What you need to do:
Rewrite the material starting at the line that contains "This screenshot has height=369, width=500." and ending at the line that contains "I will pos(390,253).", changing "light green" to "dark blue" and leaving everything else the same. Give back only those lines.
•••••
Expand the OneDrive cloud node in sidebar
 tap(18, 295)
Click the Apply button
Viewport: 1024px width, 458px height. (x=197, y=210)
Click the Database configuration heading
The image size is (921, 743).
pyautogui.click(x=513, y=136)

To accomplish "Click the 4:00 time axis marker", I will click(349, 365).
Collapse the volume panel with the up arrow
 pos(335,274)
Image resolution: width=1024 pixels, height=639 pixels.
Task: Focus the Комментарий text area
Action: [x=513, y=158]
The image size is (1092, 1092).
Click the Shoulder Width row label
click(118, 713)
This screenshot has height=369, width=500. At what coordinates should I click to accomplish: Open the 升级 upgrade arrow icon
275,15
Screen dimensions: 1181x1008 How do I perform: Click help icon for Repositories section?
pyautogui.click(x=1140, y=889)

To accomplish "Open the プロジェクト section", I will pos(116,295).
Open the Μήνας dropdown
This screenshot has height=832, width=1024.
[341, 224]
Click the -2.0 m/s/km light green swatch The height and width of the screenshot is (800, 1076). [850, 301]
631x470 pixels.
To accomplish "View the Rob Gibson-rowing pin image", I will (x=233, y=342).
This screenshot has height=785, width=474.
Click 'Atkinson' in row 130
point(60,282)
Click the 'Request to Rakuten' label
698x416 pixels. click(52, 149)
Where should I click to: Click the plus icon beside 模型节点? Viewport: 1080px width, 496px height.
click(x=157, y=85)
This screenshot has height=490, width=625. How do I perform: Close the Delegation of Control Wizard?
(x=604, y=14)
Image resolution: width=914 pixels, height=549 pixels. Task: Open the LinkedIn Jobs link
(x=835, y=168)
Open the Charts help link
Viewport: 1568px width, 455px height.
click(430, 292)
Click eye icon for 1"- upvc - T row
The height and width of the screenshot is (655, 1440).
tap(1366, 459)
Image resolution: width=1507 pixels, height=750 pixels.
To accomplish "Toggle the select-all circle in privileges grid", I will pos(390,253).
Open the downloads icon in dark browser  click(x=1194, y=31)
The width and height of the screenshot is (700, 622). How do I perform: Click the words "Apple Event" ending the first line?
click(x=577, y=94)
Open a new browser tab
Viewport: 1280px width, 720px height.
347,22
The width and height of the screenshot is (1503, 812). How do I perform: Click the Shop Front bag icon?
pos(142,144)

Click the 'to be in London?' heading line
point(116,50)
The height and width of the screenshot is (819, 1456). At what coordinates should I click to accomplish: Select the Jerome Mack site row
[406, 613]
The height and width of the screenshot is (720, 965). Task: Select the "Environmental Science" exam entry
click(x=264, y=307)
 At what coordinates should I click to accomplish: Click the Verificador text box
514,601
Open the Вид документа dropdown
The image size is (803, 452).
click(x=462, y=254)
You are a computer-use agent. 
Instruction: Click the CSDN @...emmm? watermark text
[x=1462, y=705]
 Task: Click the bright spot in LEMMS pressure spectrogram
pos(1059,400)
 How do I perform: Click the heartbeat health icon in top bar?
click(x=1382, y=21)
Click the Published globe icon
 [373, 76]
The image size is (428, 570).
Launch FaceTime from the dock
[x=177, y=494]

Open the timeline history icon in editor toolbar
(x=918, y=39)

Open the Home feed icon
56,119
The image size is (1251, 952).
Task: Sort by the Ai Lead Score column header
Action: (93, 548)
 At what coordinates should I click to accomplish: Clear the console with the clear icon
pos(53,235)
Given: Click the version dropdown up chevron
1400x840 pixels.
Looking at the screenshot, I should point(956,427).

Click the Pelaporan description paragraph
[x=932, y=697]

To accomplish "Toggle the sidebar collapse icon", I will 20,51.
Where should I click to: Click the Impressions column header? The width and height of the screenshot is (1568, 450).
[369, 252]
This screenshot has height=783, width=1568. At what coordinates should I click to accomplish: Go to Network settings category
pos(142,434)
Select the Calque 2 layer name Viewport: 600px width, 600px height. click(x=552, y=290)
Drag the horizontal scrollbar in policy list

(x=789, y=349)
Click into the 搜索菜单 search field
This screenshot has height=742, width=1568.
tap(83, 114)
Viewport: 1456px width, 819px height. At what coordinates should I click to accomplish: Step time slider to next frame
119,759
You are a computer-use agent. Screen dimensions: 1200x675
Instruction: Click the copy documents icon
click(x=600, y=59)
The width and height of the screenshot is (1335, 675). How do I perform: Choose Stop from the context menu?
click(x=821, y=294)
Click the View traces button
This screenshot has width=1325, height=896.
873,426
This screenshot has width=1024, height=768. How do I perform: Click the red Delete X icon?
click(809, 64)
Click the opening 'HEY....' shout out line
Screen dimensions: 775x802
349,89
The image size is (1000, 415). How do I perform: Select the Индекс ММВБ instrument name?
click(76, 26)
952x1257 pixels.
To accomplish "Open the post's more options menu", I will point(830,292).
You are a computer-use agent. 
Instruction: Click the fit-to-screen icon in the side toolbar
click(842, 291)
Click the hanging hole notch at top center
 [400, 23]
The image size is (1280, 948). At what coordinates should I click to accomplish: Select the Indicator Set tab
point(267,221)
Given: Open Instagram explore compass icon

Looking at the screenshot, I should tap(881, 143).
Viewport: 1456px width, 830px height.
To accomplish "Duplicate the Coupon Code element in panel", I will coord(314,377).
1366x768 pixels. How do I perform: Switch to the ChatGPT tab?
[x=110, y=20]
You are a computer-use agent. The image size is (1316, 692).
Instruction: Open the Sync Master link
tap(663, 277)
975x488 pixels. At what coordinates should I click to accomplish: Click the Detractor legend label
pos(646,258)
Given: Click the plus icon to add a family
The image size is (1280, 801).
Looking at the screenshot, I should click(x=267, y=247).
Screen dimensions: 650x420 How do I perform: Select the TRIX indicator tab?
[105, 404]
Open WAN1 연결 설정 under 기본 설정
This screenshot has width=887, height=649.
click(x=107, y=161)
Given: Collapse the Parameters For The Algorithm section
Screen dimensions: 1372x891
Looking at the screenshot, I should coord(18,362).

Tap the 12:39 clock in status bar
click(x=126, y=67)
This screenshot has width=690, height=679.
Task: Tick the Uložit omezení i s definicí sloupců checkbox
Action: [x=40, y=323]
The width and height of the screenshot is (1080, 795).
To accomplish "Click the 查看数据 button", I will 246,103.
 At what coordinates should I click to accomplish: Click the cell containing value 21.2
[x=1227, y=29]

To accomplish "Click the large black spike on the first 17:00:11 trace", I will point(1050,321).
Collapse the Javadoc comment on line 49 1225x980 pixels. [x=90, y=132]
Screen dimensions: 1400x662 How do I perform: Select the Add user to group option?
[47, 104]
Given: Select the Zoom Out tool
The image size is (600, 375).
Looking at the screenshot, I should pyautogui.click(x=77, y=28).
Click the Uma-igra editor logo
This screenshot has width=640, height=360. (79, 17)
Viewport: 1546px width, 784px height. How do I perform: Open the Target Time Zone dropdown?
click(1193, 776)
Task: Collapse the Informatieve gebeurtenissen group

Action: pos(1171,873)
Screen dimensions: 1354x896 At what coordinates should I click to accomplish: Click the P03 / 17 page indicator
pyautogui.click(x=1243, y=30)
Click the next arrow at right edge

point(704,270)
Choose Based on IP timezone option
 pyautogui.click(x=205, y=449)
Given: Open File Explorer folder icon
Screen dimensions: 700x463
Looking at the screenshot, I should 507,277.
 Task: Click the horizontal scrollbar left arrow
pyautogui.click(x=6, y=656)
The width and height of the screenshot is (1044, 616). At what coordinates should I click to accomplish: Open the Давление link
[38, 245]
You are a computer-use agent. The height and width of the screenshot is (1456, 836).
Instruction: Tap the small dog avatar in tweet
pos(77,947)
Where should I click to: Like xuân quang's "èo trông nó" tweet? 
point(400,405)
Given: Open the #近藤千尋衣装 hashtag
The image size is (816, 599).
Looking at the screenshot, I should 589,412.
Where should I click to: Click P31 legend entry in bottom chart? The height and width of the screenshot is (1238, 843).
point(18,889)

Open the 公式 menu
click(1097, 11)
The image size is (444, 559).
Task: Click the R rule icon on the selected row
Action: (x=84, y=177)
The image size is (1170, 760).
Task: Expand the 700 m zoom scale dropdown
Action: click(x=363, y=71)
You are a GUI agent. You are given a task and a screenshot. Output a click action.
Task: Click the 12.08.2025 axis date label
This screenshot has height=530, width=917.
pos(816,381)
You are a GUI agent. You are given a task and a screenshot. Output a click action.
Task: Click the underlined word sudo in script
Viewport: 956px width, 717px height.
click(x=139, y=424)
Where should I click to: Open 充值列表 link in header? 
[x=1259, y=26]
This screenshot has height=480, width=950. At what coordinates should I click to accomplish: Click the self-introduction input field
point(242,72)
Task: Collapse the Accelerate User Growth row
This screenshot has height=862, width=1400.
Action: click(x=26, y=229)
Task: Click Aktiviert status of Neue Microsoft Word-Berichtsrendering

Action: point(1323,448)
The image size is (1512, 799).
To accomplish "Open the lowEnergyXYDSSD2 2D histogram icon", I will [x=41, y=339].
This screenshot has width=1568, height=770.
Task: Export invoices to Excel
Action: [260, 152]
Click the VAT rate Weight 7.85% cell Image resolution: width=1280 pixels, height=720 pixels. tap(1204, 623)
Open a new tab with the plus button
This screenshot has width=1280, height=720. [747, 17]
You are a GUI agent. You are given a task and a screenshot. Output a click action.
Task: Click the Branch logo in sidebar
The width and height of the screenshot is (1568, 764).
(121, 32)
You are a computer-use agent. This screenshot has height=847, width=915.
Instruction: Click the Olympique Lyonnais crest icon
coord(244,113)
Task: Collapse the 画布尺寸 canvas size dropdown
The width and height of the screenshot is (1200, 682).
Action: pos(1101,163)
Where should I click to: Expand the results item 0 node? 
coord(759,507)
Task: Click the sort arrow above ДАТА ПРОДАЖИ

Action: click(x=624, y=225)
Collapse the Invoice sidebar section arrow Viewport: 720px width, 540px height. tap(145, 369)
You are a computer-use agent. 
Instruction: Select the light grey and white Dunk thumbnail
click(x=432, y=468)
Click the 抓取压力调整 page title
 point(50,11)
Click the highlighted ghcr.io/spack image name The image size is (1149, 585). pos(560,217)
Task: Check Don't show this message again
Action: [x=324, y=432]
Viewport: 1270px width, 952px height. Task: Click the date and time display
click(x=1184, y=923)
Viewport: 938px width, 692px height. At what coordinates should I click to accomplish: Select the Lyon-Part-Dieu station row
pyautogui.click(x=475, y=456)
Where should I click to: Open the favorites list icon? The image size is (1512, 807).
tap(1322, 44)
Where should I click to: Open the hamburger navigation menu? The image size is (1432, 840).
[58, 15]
•••••
The output:
This screenshot has height=369, width=500. At what coordinates should I click to accomplish: Open the 升级 upgrade arrow icon
275,15
Screen dimensions: 1181x1008 How do I perform: Click help icon for Repositories section?
pyautogui.click(x=1140, y=889)

To accomplish "Open the プロジェクト section", I will pos(116,295).
Open the Μήνας dropdown
This screenshot has height=832, width=1024.
[341, 224]
Click the -2.0 m/s/km dark blue swatch The height and width of the screenshot is (800, 1076). [850, 301]
631x470 pixels.
To accomplish "View the Rob Gibson-rowing pin image", I will (x=233, y=342).
This screenshot has height=785, width=474.
Click 'Atkinson' in row 130
point(60,282)
Click the 'Request to Rakuten' label
698x416 pixels. click(52, 149)
Where should I click to: Click the plus icon beside 模型节点? Viewport: 1080px width, 496px height.
click(x=157, y=85)
This screenshot has height=490, width=625. How do I perform: Close the Delegation of Control Wizard?
(x=604, y=14)
Image resolution: width=914 pixels, height=549 pixels. Task: Open the LinkedIn Jobs link
(x=835, y=168)
Open the Charts help link
Viewport: 1568px width, 455px height.
click(430, 292)
Click eye icon for 1"- upvc - T row
The height and width of the screenshot is (655, 1440).
tap(1366, 459)
Image resolution: width=1507 pixels, height=750 pixels.
To accomplish "Toggle the select-all circle in privileges grid", I will pos(390,253).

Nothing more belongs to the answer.